Obozy i komanda pracy
Podstawowym problemem jest rozróżnienie obozów pracy od komand, we wspomnieniach i świadectwach najczęściej nie ma takich rozróżnień i mowa jest najczęściej o obozach. Komando (arbeitskommando) to podstawowa komórka w organizacji pracy składająca się z kilku, kilkudziesięciu, a nawet kilkuset więźniów. Z kolei obóz mógł być niezbyt liczny, ale stanowił odrębną jednostkę. W Kuźni Raciborskiej, jak można przypuszczać, komanda były tworzone z jeńców z obozu macierzystego z Łambinowic (Lamsdorf).

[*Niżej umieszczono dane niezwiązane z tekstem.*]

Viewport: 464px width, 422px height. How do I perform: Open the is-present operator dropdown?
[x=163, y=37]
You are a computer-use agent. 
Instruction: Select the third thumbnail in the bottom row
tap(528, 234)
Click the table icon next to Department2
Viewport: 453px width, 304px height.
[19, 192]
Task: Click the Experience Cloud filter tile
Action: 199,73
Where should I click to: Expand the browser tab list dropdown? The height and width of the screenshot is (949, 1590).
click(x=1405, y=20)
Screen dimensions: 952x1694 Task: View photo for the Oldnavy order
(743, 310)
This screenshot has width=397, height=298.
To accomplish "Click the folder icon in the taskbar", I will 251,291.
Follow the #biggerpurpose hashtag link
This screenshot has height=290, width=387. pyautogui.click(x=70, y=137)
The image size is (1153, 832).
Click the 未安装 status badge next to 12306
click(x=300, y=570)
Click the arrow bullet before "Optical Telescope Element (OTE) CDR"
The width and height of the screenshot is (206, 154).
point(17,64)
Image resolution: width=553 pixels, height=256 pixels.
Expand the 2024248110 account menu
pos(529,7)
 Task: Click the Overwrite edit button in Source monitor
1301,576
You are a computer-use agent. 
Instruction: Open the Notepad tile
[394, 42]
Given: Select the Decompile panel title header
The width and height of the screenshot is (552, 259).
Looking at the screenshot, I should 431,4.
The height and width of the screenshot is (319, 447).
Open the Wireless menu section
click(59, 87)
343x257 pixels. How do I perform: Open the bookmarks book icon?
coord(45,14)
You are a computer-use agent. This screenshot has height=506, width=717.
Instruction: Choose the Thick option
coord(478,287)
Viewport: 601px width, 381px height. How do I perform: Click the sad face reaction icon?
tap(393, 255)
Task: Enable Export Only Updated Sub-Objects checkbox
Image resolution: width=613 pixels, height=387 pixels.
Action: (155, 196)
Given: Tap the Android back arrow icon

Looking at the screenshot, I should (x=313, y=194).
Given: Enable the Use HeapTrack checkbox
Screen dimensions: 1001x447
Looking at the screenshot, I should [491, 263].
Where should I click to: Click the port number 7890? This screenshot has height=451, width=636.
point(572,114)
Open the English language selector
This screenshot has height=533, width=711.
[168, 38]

Jakie więc trzy obozy–komanda zapamiętali kuźnianie? Pierwsze mieściło się w restauracji jednego z mieszkańców miejscowości, Oswalda Broi (tam właśnie osadzono jeńców), drugi znajdował się w leśniczówce, a trzeci w fabryce Hegenscheidta. W powyższych miejscach przetrzymywano i zmuszano do pracy jeńców brytyjskich i sowieckich, funkcjonować miały one w latach 1940 – 1945, aż do nadejścia frontu, kiedy to nastąpiła ich ewakuacja.
Jeńcy w gospodzie
Najwięcej wiadomości, choć i tak bardzo skąpych, mamy o komandzie mieszczącym się w budynku restauracji. Może to dlatego, że znajdowało się ono w samym centrum Kuźni Raciborskiej, gdzie w zajętych na polecenie władz kwaterunkowych zabudowaniach przetrzymywano około 40 Anglików. Miejsce to znajduje się dzisiaj przy placu imienia Adama Mickiewicza. Jeńcy spali w jednej z sal na łóżkach piętrowych; w dzień zmuszano ich do pracy, łamiąc międzynarodowe konwencje. Pilnowało ich trzech starszych żołnierzy niemieckich, którzy nie nadawali się już na pierwszą linię frontu. Mieli oni dosyć często się wymieniać, około raz w miesiącu. Ich dowódcą był prawdopodobnie mężczyzna o nazwisku Walizska, jeden z jego podwładnych strażników nazywał się Magdalarz. Wedle niektórych relacji Walizska i Magdalarz zostali zastrzeleni przez więźniów w trakcie ewakuacji obozu. Właściciel restauracji i budynku Oswald Broia zajmował się sprawami jeńców, prowadził ich ewidencję i kartoteki żywnościowe. Jako stołówkę wykorzystano znajdujący się z tyłu posesji budynek. Jeńcy prawdopodobnie sami przygotowywali posiłki z dostarczanych im racji żywnościowych. Wszyscy chodzili w mundurach z oznaczeniami jednostki i formacji, z których pochodzili, ale niestety dotąd nie udało się ich ustalić. Według Józefa Broi tuż przed zakończeniem wojny Brytyjczycy zapędzeni zostali w kolumny marszowe i ewakuowani przez Czechosłowację w kierunku Bawarii.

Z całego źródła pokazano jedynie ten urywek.